Turning to the substantive appeal, we would observe that the authority relied on of Lederer is not persuasive. Lederer was concerned with the operation of the Motor Accident scheme, which differs from that in the Workers Compensation scheme. A claim in the Workers Compensation scheme that a Medical Assessor did not consider the evidence before him faces an evidential presumption that, in attending to his administrative function, he would have done all that was necessary, including a reading of the material referred to him.[4] Presumptions can of course be rebutted, but nothing in Mr Matthews’ arguments is of sufficient probative value to do so in this case.
[4] See Bojko v ICM Property Service Pty Ltd [2009] NSWCA 175 at [36].
There is no obligation per se for a Medical Assessor to refer to the evidence before him. In Western Sydney Local Health District v Chan[5] Adams J held that dicta in the High Court regarding the function of Medical Appeal Panels also applied to Medical Assessors. His Honour said:
“13. In Wingfoot Australia Pty Ltd v Kocak [2013] HCA 43; (2013) 252 CLR 480, the High Court considered the task of a Medical Panel responsible for determining a medical dispute pursuant to s 68 of the Accident Compensation Act 1985 (Vic). The Medical Panel’s task in that case is analogous to the role of the AMS under the [1998] Act, insofar as both are responsible for determining medical disputes by forming medical opinions based on their own inquiries as well as reports provided by both parties to the dispute. The Court (French CJ, Crennan, Bell, Gageler and Keane JJ agreeing) held that –
‘[47] The function of a Medical Panel is to form and to give its own opinion on the medical question referred for its opinion. In performing that function, the Medical Panel is doubtless obliged to observe procedural fairness, so as to give an opportunity for parties to the underlying question or matter who will be affected by the opinion to supply the Medical Panel with material which may be relevant to the formation of the opinion and to make submissions to the Medical Panel on the basis of that material. The material supplied may include the opinions of other medical practitioners, and submissions to the Medical Panel will may seek to persuade the Medical Panel to adopt reasoning or conclusions expressed in those opinions. The Medical Panel may choose in a particular case to place weight on a medical opinion supplied to it in forming and giving its own opinion. It goes too far, however, to conceive of the function of the Panel as being either to decide a dispute or to make up its mind by reference to competing contentions or competing medical opinions [authority omitted]. The function of a Medical Panel is neither arbitral nor adjudicative: it is neither to choose between competing arguments, nor to opine on the correctness of other opinions on that medical question. The function is in every case to form and to give its own opinion on the medical question referred to it by applying its own medical experience and its own medical expertise.

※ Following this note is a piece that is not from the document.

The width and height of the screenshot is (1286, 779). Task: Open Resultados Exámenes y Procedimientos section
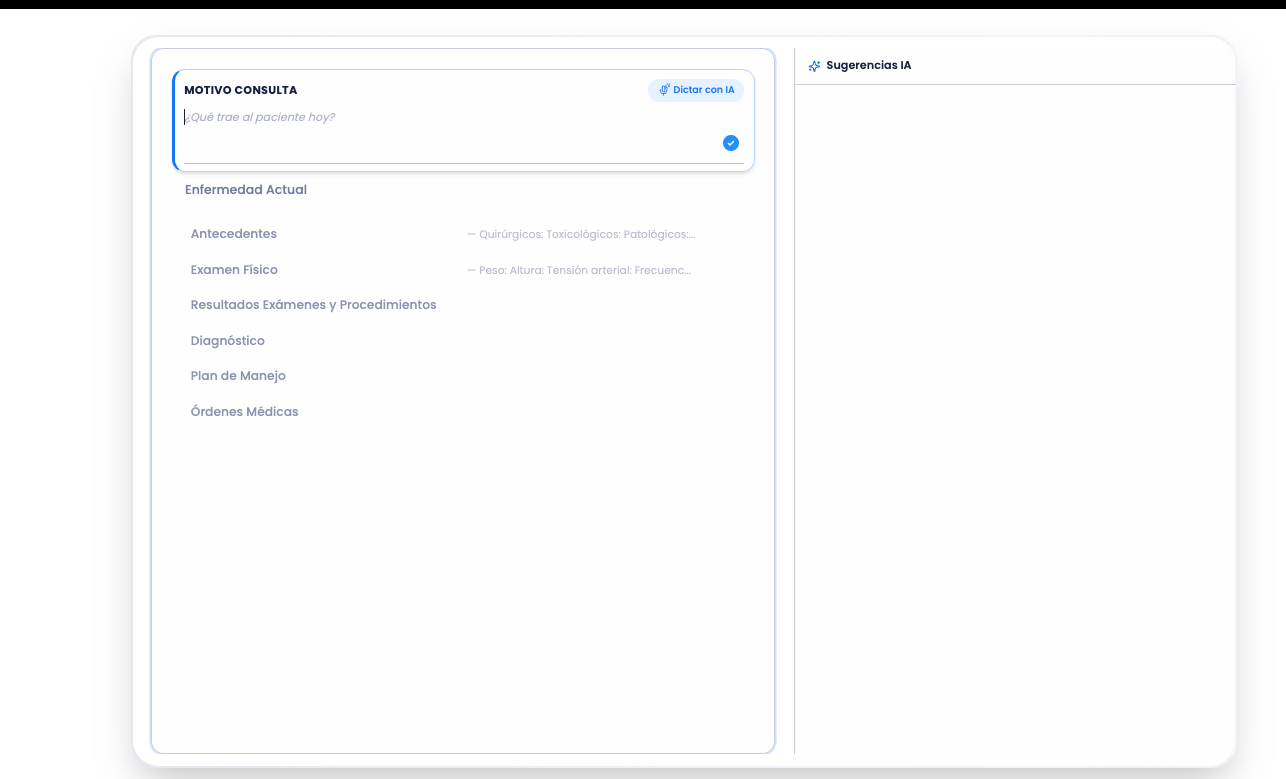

[48] ……What is to be set out in the statement of reasons is the actual path of reasoning by which the Medical Panel arrived at the opinion the Medical Panel actually formed for itself’.”[5] [2015] NSWSC 1968 at [13].
There are, however, some situations where the opinions of the competing medical opinions need to be addressed in order for a Medical Assessor to satisfy his obligation to give adequate reasons . At the outset of these reasons we referred to the decision of Vegan, and the obligation to give reasons. It is necessary, as much for a Medical Assessor, as for a Medical Panel to give reasons. The extent of the reasons will vary depending on the nature of the dispute, but where more than one conclusion is open on the evidence an adequate explanation is required. In Vitaz v Westform (NSW) Pty Ltd[6] Basten JA, with whom McColl JA and Handley A JA agreed, said at [43]:
“…..An approved medical specialist is entitled to reach conclusions, no doubt partly on an intuitive basis, and no reasons are required in circumstances where the alternative conclusion is not presented by the evidence and is not shown to be necessarily available.”
[6] [2011] NSWCA 254.
In the present case the Medical Assessor found that 0% WPI had been caused by the lumbar injury. His explanation for doing so relied on his findings on examination. He found that
Mr Matthews had sustained a DRE lumbar category I, on the basis that there were “no significant clinical findings, particularly observed muscle guarding or spasm, or documentable neurological impairment”. The medico legal experts on both sides of the record, Dr Hyde-Page and Dr Kleinman, both assessed Mr Matthews as having a DRE lumbar category II, which entitled him to 5% WPI.Dr Hyde-Page, consultant orthopaedic surgeon, reported on 25 May 2022 to the applicant’s solicitors.[7] He recorded the following complaints:[8]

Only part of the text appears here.